### What is being asked
Find all the lines in the entries below that hold the word "height" and copy them.

### Data
═══
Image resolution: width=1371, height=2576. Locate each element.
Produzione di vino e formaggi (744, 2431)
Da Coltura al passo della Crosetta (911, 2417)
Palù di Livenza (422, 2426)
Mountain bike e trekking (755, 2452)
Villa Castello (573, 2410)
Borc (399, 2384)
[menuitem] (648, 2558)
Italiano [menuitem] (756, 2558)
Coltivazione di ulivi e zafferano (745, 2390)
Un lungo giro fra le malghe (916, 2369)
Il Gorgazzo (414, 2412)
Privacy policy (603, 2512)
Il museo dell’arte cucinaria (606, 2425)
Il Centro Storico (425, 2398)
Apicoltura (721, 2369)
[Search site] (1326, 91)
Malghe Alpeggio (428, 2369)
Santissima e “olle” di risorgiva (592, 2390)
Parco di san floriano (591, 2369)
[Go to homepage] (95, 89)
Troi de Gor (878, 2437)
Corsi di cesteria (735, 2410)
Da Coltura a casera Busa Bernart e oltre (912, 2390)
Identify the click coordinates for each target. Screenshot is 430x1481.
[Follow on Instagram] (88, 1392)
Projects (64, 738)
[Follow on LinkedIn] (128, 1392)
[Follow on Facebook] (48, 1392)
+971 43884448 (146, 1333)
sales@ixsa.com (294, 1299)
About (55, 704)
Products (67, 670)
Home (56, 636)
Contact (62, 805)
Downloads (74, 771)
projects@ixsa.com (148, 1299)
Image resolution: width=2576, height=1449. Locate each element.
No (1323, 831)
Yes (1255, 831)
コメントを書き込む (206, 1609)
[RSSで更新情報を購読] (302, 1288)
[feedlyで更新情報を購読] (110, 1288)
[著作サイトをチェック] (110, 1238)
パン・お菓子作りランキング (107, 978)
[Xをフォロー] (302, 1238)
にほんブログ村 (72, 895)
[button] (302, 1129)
═══
### Task output
Image resolution: width=1371, height=2576. Locate each element.
Image resolution: width=2576, height=1449. Locate each element.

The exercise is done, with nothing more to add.